After electronic signature equipment 10 receives reading instruction, the close of identity storage information is sent to the first preposition terminal 20 Literary information, in the step s 420, the first preposition terminal 20 receive the ciphertext for the identity storage information that electronic signature equipment 10 is sent Information.After the cipher-text information for receiving the identity storage information from electronic signature equipment 10, due to the first preposition terminal 20 do not have sign test ability, and therefore, the cipher-text information of identity storage information is sent to background server 40 by the first preposition terminal 20 (step S430).Certainly, if the first preposition terminal 20 has decryption function, subsequent decryption step can also be directly first It is executed in preposition terminal 20.I.e. first preposition terminal 20 is arranged with the unification of background server 40.

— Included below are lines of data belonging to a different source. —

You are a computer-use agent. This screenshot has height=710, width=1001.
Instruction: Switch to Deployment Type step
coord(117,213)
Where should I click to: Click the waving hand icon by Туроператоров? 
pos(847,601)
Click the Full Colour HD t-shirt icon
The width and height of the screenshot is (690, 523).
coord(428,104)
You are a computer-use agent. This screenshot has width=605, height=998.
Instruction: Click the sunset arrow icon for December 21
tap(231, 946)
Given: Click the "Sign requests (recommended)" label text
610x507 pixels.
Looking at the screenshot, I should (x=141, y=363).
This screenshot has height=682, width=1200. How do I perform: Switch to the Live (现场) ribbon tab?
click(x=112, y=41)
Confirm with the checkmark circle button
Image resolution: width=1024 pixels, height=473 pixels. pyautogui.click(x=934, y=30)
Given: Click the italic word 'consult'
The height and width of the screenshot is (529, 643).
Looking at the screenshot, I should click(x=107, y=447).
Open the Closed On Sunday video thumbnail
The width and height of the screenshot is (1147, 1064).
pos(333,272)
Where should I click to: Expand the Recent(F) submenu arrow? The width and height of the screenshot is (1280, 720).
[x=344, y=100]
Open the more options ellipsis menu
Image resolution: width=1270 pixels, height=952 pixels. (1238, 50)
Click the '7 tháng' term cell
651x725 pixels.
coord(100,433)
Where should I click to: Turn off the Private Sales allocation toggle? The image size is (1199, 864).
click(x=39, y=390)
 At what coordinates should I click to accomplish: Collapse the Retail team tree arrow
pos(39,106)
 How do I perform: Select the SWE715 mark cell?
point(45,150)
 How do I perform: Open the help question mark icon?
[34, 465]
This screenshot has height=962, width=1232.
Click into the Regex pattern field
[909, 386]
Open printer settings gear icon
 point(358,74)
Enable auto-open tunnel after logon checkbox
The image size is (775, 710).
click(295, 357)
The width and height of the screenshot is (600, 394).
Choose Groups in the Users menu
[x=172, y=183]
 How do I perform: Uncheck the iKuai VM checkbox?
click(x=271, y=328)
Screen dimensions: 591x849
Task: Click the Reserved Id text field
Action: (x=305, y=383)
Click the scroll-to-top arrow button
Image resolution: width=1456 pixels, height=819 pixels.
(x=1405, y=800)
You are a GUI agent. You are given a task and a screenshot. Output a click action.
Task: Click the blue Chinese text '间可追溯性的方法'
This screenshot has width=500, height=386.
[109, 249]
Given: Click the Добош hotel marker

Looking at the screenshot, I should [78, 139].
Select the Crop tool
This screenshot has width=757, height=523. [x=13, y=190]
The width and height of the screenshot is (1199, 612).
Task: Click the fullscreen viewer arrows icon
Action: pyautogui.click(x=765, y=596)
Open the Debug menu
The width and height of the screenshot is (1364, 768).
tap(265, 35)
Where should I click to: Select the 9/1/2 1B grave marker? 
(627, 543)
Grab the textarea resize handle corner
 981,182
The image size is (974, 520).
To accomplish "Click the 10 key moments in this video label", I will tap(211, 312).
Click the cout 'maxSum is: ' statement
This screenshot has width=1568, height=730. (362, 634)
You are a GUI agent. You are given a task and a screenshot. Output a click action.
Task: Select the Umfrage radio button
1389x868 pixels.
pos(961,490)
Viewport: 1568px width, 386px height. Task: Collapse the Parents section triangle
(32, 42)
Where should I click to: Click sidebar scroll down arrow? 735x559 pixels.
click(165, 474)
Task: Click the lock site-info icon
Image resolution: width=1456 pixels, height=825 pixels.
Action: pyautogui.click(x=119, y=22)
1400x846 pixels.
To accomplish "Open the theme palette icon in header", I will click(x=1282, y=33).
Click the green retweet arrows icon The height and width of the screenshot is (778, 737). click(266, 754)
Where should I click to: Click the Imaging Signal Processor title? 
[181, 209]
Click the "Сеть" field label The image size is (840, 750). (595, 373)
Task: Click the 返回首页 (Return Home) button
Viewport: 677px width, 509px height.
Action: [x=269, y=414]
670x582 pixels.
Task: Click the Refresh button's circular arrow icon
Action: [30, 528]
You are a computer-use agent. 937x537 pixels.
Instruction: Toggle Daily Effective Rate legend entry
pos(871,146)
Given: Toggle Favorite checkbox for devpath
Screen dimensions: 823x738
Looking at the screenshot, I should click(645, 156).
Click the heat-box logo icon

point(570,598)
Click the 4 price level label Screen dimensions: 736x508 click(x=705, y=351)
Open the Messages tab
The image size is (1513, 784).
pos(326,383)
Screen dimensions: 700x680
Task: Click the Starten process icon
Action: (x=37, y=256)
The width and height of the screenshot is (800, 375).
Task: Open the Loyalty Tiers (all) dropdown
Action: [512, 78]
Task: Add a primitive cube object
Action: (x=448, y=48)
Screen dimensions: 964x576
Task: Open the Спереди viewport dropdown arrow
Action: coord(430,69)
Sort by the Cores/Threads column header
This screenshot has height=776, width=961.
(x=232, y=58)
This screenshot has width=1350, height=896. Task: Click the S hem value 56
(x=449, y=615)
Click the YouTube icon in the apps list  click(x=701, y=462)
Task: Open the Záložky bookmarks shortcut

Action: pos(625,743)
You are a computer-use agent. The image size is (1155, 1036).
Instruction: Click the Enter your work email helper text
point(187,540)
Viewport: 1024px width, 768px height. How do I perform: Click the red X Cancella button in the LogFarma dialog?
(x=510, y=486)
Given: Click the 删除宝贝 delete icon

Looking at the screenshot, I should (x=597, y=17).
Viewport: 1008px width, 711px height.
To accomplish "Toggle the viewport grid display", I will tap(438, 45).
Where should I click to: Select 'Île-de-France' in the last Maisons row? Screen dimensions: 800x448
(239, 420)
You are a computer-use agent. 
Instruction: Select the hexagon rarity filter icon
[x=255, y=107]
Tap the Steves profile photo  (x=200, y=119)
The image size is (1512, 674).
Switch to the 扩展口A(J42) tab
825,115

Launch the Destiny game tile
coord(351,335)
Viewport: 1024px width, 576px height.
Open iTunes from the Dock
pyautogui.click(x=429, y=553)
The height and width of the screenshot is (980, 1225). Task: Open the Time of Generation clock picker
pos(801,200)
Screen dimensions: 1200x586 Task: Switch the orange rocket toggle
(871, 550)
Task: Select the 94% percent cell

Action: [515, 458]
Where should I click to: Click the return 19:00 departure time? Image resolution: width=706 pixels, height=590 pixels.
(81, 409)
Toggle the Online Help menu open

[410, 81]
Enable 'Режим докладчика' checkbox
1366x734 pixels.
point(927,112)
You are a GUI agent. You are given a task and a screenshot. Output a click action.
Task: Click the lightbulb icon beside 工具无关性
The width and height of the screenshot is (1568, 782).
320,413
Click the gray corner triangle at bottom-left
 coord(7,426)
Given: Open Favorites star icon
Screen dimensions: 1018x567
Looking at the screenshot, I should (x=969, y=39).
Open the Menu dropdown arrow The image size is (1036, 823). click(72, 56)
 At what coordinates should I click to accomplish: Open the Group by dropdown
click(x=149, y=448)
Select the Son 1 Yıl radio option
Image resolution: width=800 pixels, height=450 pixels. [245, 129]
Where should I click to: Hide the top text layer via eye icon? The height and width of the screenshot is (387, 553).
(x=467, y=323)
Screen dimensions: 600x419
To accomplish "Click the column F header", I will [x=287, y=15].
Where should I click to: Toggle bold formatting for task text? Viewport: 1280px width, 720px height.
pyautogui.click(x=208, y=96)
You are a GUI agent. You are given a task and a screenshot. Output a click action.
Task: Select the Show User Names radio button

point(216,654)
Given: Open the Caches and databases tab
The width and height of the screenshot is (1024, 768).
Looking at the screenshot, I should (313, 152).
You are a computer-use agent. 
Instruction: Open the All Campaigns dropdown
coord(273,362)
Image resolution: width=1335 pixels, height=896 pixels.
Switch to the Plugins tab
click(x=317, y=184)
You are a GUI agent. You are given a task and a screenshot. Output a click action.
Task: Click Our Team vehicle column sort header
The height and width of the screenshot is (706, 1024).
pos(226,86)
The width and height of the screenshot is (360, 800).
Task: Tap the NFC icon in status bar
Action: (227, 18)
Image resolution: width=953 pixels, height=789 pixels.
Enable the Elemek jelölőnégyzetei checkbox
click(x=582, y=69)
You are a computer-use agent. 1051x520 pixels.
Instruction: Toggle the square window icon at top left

After background server 40 receives identity storage information and signing messages, step S440 is executed, to cipher-text information It is decrypted, obtains ID card information.Then background server 40 will the obtained ID card information of decryption to return to first preposition Terminal 20 (step S450).

Identity storage information is saved in an optional embodiment of the embodiment of the present invention, in electronic signature equipment 10 can It is therefore, preposition first in the optional embodiment to be to be stored in by background server 40 via the second preposition terminal 30 Before terminal 20 sends ID card information reading instruction to electronic signature equipment 10, background server 40, which can store identity, to be believed Breath is sent to electronic signature equipment 10 by the second preposition terminal 30.

In an optional embodiment of the embodiment of the present invention, in step S420, what the first preposition terminal 20 received The cipher-text information that electronic signature equipment 10 is sent may include one of following manner:

In this approach, before step S410, electronic signature equipment 10 is when being stored in identity storage information, by taking from the background Cipher-text information is sent to electronic signature equipment 10 via the second preposition terminal 30 and saved by business device 40, and electronic signature equipment 10 receives To after the cipher-text information, the cipher-text information is directly saved.When receiving the reading instruction that the first preposition terminal 20 is sent, directly The cipher-text information is returned into the first preposition terminal 20.

In a particular application, electronic signature equipment 10 can be before step S410, when storing ID card information, to body Part card information carries out encrypting storing, alternatively, being also possible to when receiving reading instruction, by the plaintext of the ID card information of preservation After being encrypted, it is sent to the first preposition terminal 20.The specific embodiment of the present invention is not construed as limiting.

In this approach, electronic signature equipment 10 can be before step S410, when being stored in identity storage information, by rear The encryption that platform server 40 will encrypt ID card information using the first encryption key via the second preposition terminal 30 Data are sent to electronic signature equipment 10, after electronic signature equipment 10 receives the encryption data, can directly save the encryption Data, alternatively, being saved after can also being encrypted using the second encryption key to encryption data.In receiving step S410 When the reading instruction that one preposition terminal 20 is sent, directlys adopt and obtained after the second encryption key encrypts the encryption data of preservation To cipher-text information, which is returned into the first preposition terminal 20, alternatively, electronic signature equipment 10 believes the ciphertext of preservation Breath returns to the first preposition terminal 20.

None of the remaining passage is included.